6.   De voorzitter van de Commissie:

a)

stelt de richtsnoeren vast met inachtneming waarvan de Commissie haar taak vervult;

b)

beslist over de interne organisatie van de Commissie en waarborgt zodoende de samenhang, de doeltreffendheid en het collegiale karakter van haar optreden;

c)

benoemt andere vice-voorzitters dan de hoge vertegenwoordiger van de Unie voor buitenlandse zaken en veiligheidsbeleid, uit de leden van de Commissie.

Een lid van de Commissie neemt ontslag indien de voorzitter hem daarom verzoekt. De hoge vertegenwoordiger van de Unie voor buitenlandse zaken en veiligheidsbeleid neemt ontslag overeenkomstig de procedure van artikel 18, lid 1, indien de voorzitter hem daarom verzoekt.

7.   Rekening houdend met de verkiezingen voor het Europees Parlement en na passende raadplegingen, draagt de Europese Raad met gekwalificeerde meerderheid van stemmen bij het Europees Parlement een kandidaat voor het ambt van voorzitter van de Commissie voor. Deze kandidaat wordt door het Parlement bij meerderheid van zijn leden gekozen. Indien de kandidaat bij de stemming geen meerderheid behaalt, draagt de Europese Raad met gekwalificeerde meerderheid van stemmen binnen een maand een nieuwe kandidaat voor, die volgens dezelfde procedure door het Parlement wordt gekozen.

De Raad stelt in onderlinge overeenstemming met de verkozen voorzitter de lijst vast van de overige personen die hij voorstelt tot lid van de Commissie te benoemen. Zij worden gekozen op basis van de voordrachten van de lidstaten, overeenkomstig de in lid 3, tweede alinea, en lid 5, tweede alinea, bepaalde criteria.

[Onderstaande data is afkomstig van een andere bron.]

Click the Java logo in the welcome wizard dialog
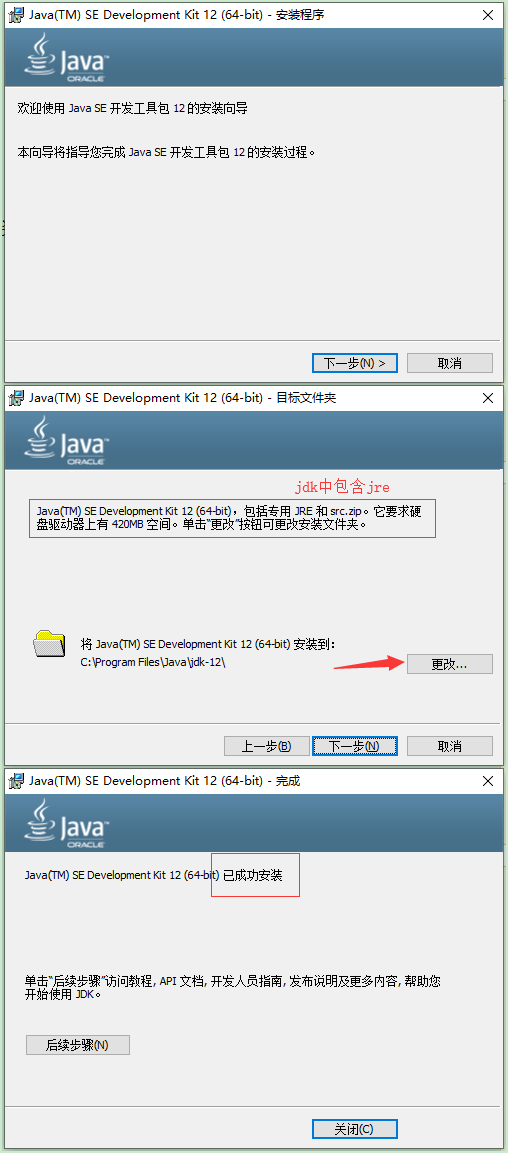This screenshot has width=508, height=1154. click(66, 57)
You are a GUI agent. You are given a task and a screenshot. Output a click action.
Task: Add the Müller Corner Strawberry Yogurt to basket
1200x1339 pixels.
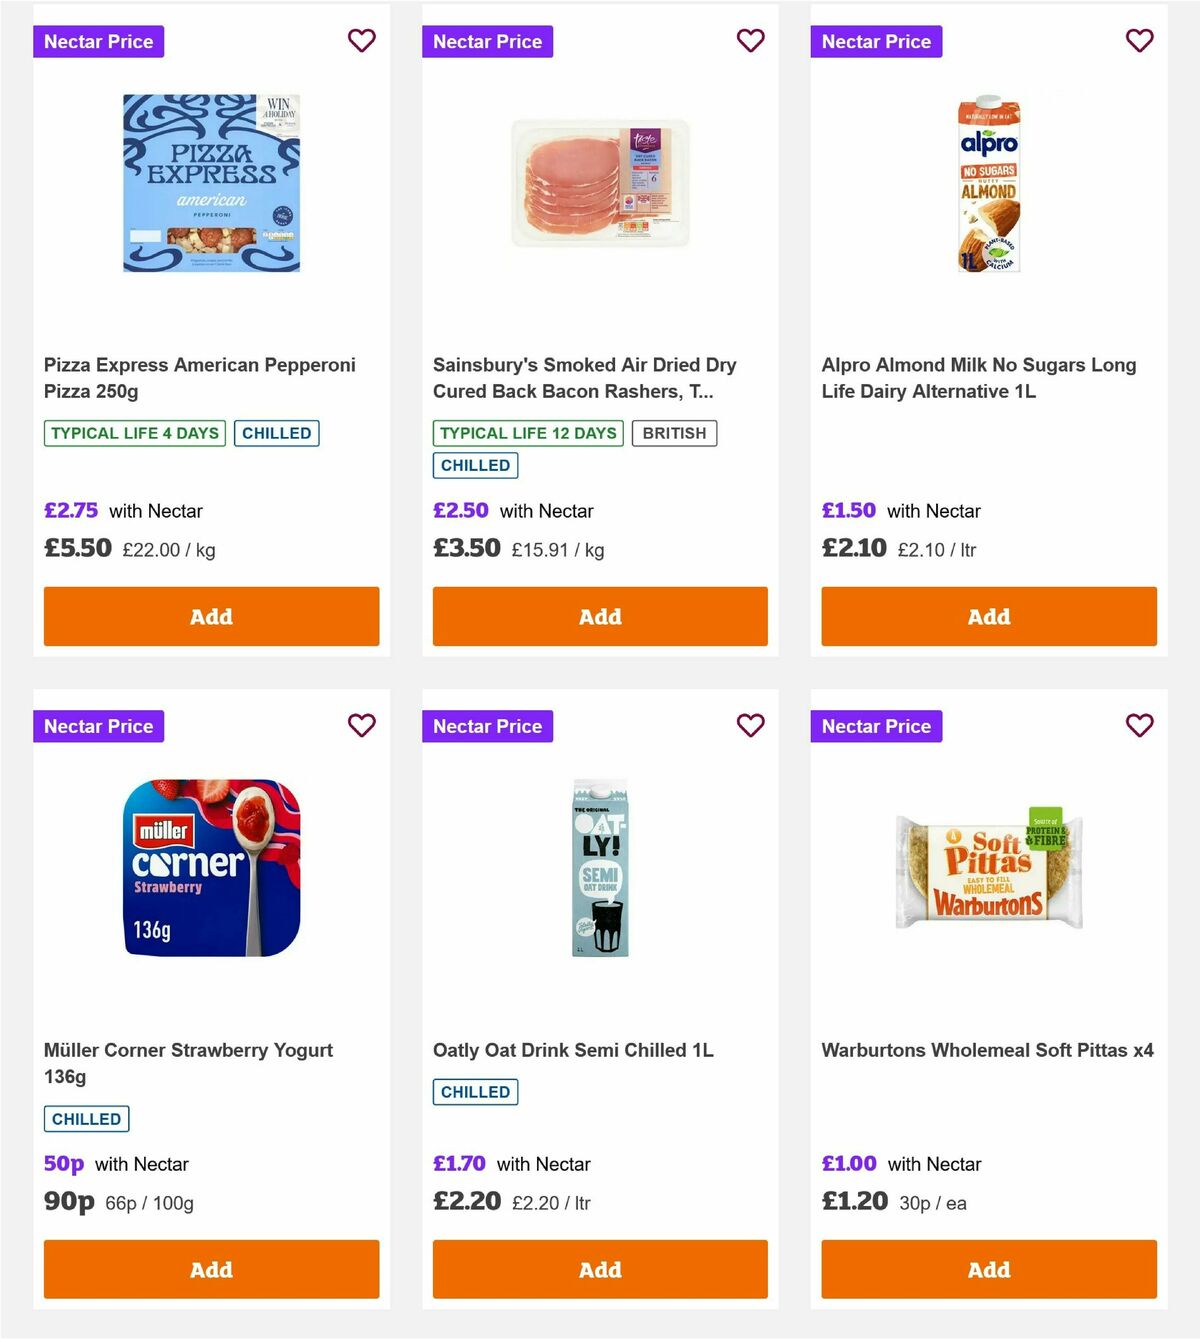(x=211, y=1269)
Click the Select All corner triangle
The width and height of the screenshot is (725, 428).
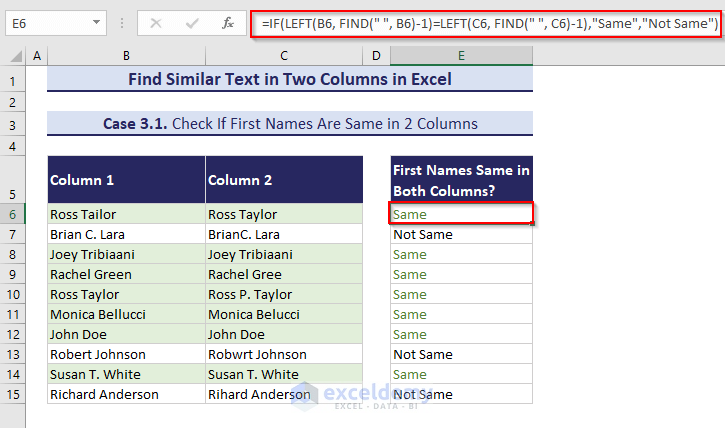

De voorzitter, de hoge vertegenwoordiger van de Unie voor buitenlandse zaken en veiligheidsbeleid en de overige leden van de Commissie worden als college ter goedkeuring onderworpen aan een stemming van het Europees Parlement. Op basis van deze goedkeuring wordt de Commissie met gekwalificeerde meerderheid van stemmen door de Europese Raad benoemd.

8.   De Commissie legt als college verantwoording af aan het Europees Parlement. Het Europees Parlement kan overeenkomstig artikel 234 van het Verdrag betreffende de werking van de Europese Unie een motie van afkeuring tegen de Commissie aannemen. Indien een dergelijke motie wordt aangenomen, moeten de leden van de Commissie collectief ontslag nemen en moet ook de hoge vertegenwoordiger van de Unie voor buitenlandse zaken en veiligheidsbeleid zijn functie in de Commissie neerleggen.